Passage:
+--
ECMP usage in the case of non-similar next-hops
How ECMP records are updated when there are changes in the network
We have seen the ECMP scale and how is it consumed on the platform. It is also important to understand how a network change affects the ECMP scale in a situation where a next-hop IP disappears or a new next-hop IP appears for a destination prefix. Let’s try to understand how the platform responds to these changes and updates the ECMP record.
In both scenarios the switch platform updates the record in the three steps given below:
1. Create a new group record with the updated members and next-hops.
2. Update the pointers for the destination prefix to the new group.
3. Delete the old group record.
+--
Source excerpt:
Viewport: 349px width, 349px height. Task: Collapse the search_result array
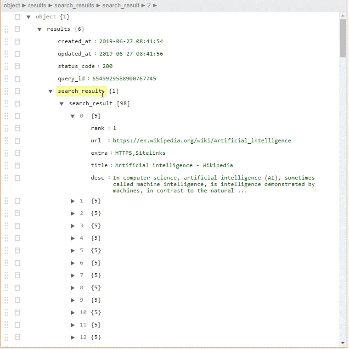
+--
Your instructions:
Write out the ECMP passage word for word, starting at "In both scenarios" and ending at "old group record.". The listing comes from a separate source and is unrelated to the ECMP passage.

Full solution:
In both scenarios the switch platform updates the record in the three steps given below:
1. Create a new group record with the updated members and next-hops.
2. Update the pointers for the destination prefix to the new group.
3. Delete the old group record.